With all due respect to those involved, these blog posts are usually just
linkbait.

The young people I know running the 7 or 8 figure per annum companies like to
keep the stories to themselves.

Last week, an old business friend of mine raised an 8 figure round for his
already highly profitable B2B software business. At his age he can't even
legally drink in the US. The tech bloggers would wet themselves with this
story, but he has kept it entirely under wraps for a few reasons. The thing
about it is - literally one day after he closed the round, he was back to all-
day coding sessions. He always says that if you just have focus, you can have
anything. And this is truly evidence to support that.

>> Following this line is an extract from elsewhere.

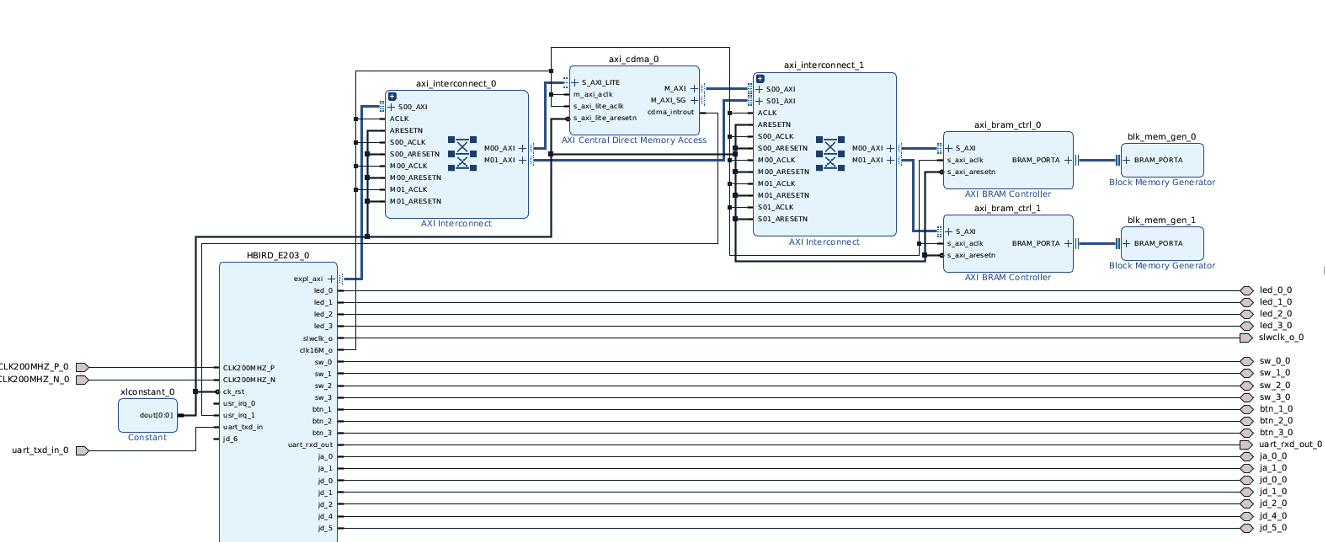Select the axi_bram_ctrl_1 block title
The width and height of the screenshot is (1325, 542).
[x=1007, y=208]
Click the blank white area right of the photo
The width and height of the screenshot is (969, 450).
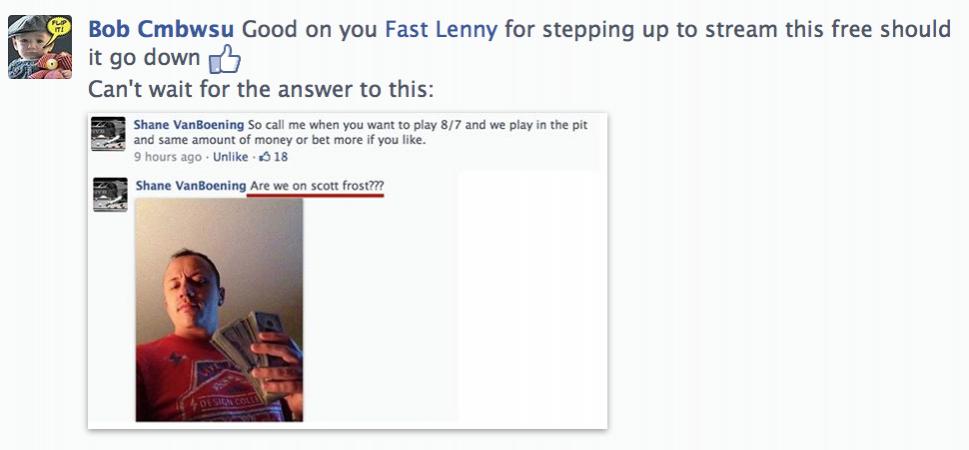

Don't worry about what bloggers write or what others are doing. Focus on
building something of value, experiment, never quit, and in no time you'll be
the one deciding whether or not you want the tech blogs to write about you,
not the other way around.

------
nchuhoai
Re: Visas for non-degree holders

I'd love to connect with people like lachyg or others who are related to the
struggle of finding ways to pursue their dreams in the US without having a
college degree.

Im currently enrolled an in US institution and working on CPT, but there is
nothing I'd love to do more than quit school in the fall to work full-time,
however as the article notes, any ordinary visa does not apply to non-degree
holders. After consultation with our lawyers, a marriage or mentioned O1 visa
are the only option.

I know several people in a similar situation who went through the O1 route,
however they all say its a ridiculously hard process and requires extensive
documentation of the "national and international acclaim". Admittance to YC/TS
helps a lot (which we are trying right now)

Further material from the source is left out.